▶

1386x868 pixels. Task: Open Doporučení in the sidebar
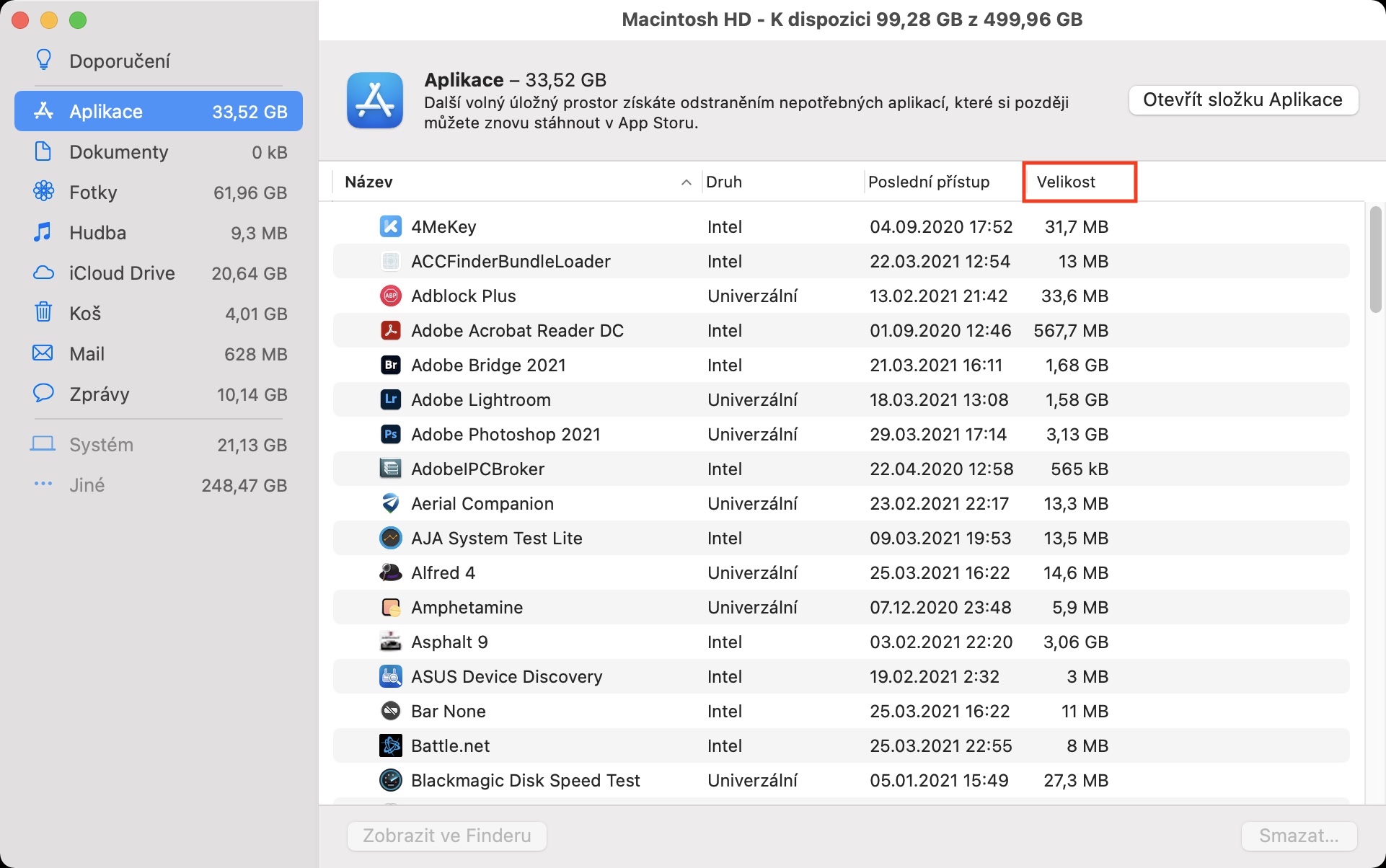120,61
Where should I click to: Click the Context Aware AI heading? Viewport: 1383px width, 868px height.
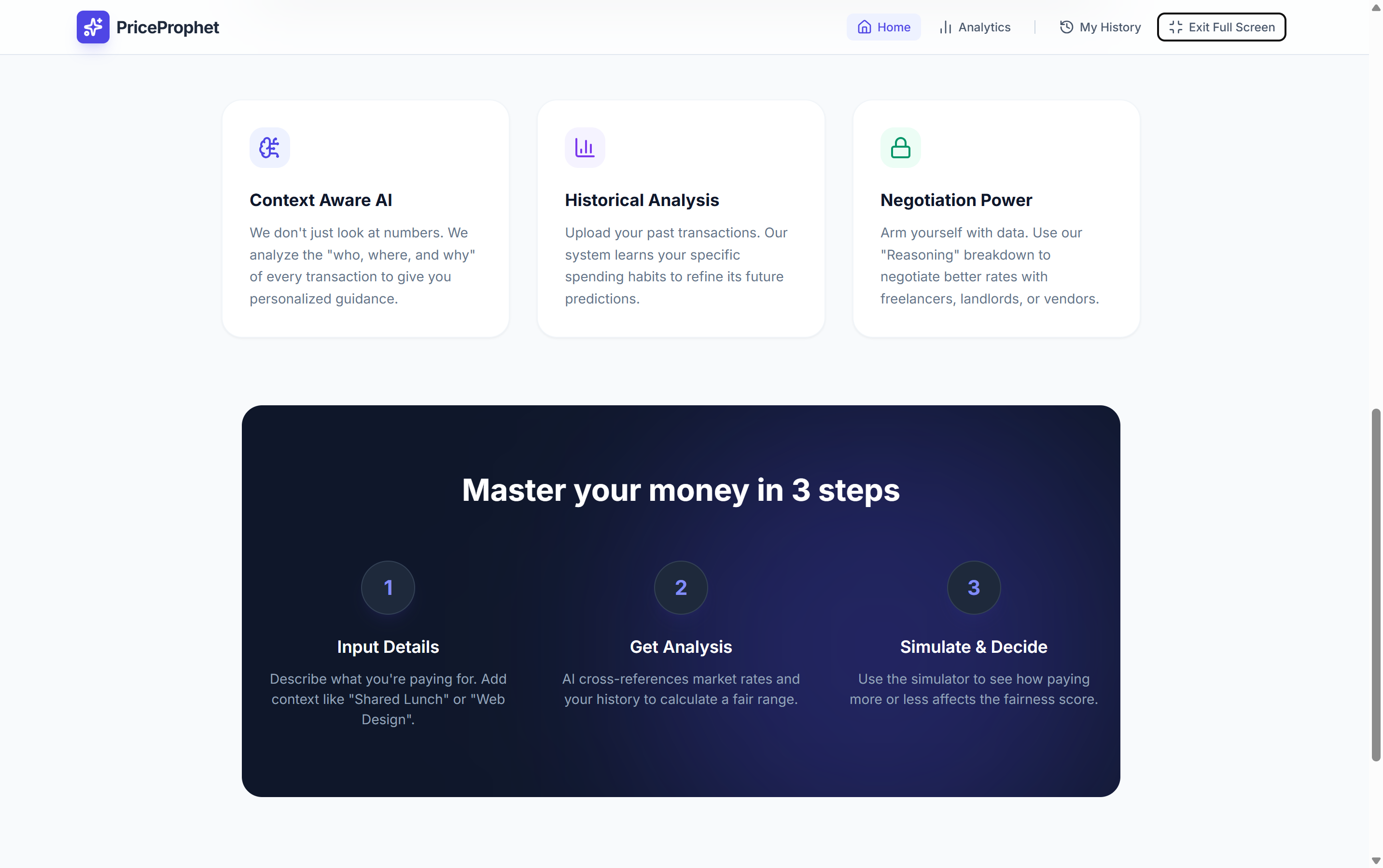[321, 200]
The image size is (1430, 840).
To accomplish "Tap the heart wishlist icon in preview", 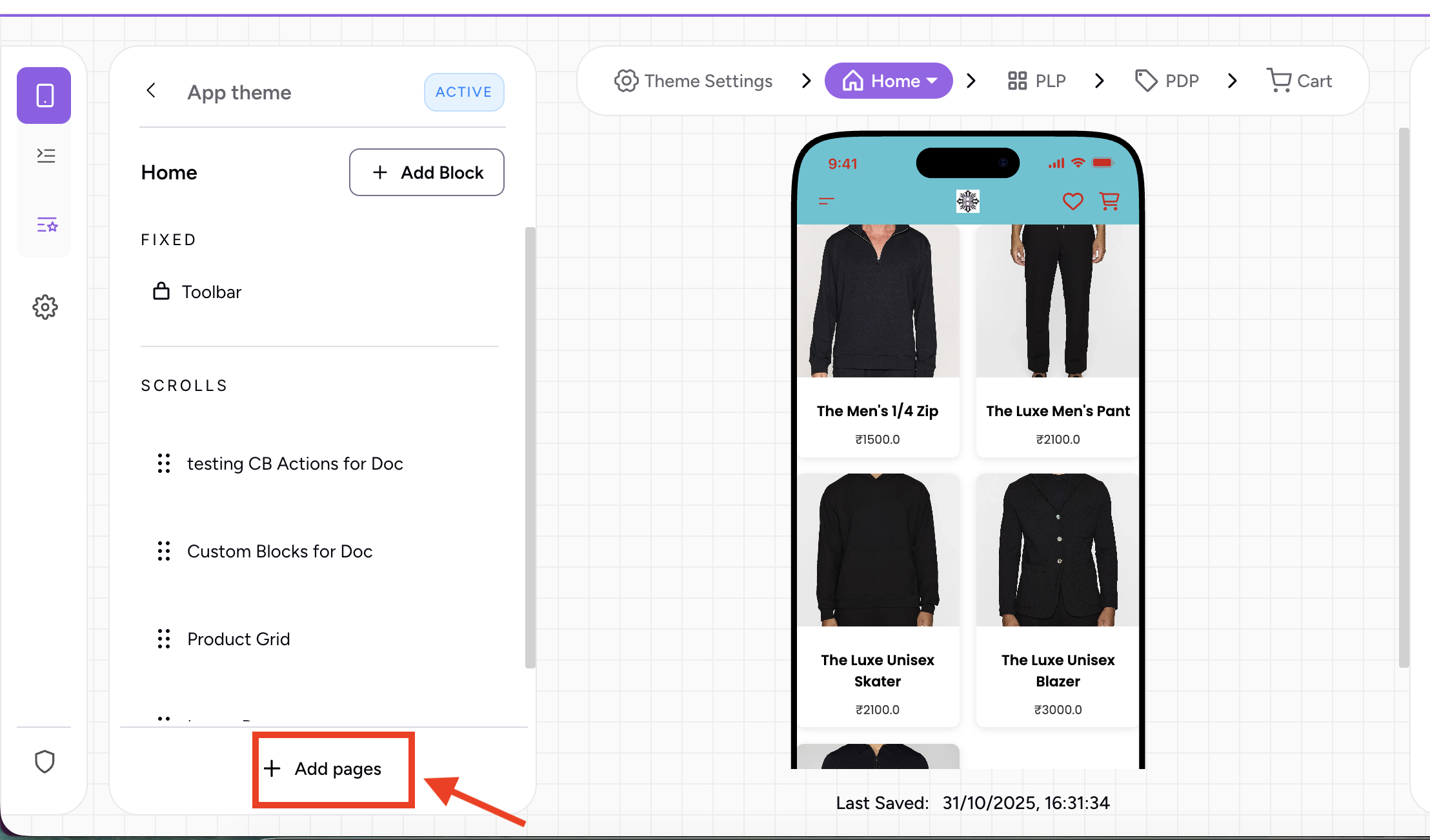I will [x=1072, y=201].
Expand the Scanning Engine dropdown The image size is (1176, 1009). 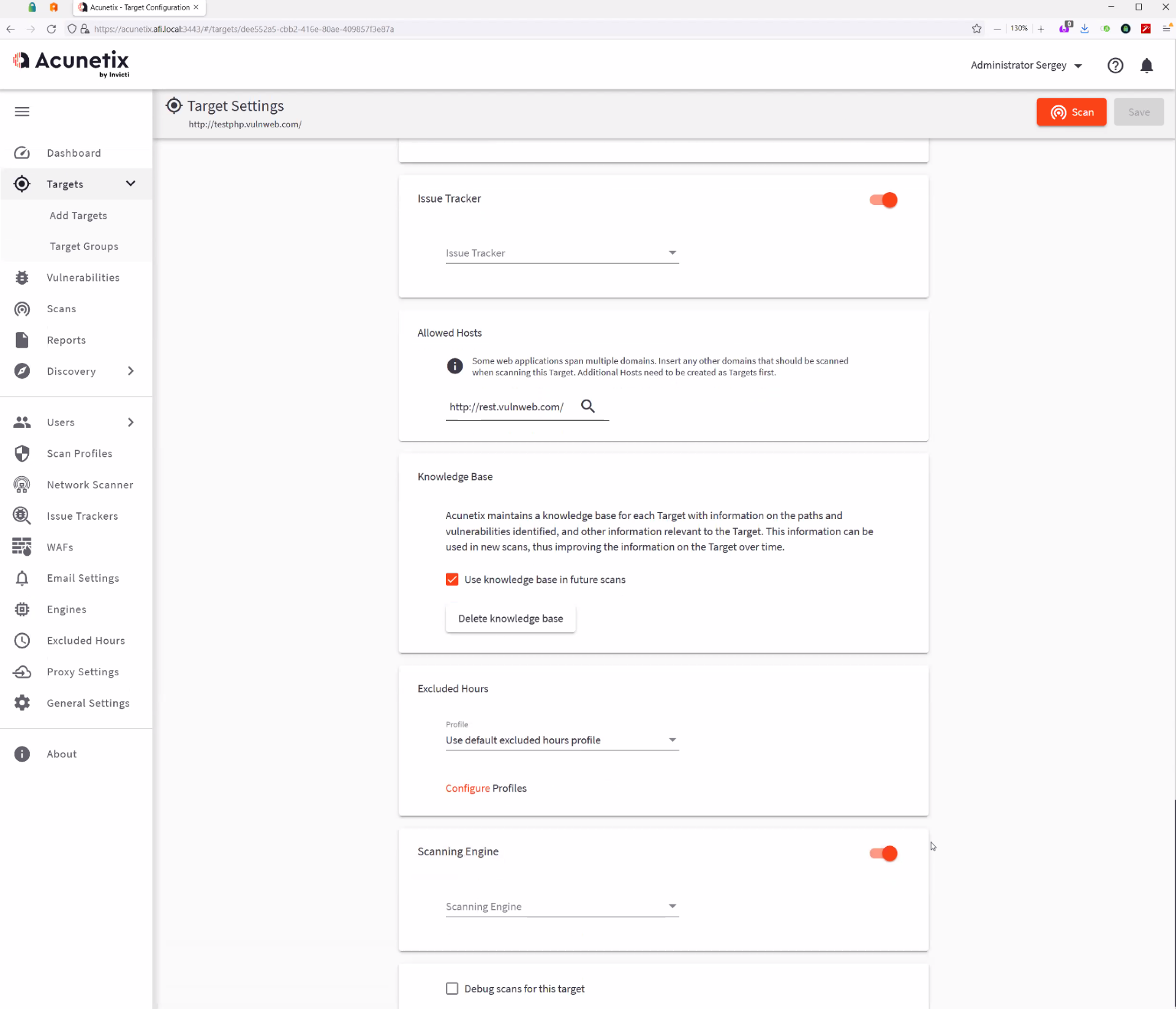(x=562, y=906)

◀

◆ **WHAT THE TASK ASKS**
What you should return is the exact text of every line from the top of the entries through the line with "The image size is (1430, 840).", pictures removed.

◆ **EXERCISE ANSWER**
1386x868 pixels. Task: Open Doporučení in the sidebar
120,61
Where should I click to: Click the Context Aware AI heading? Viewport: 1383px width, 868px height.
[321, 200]
The image size is (1430, 840).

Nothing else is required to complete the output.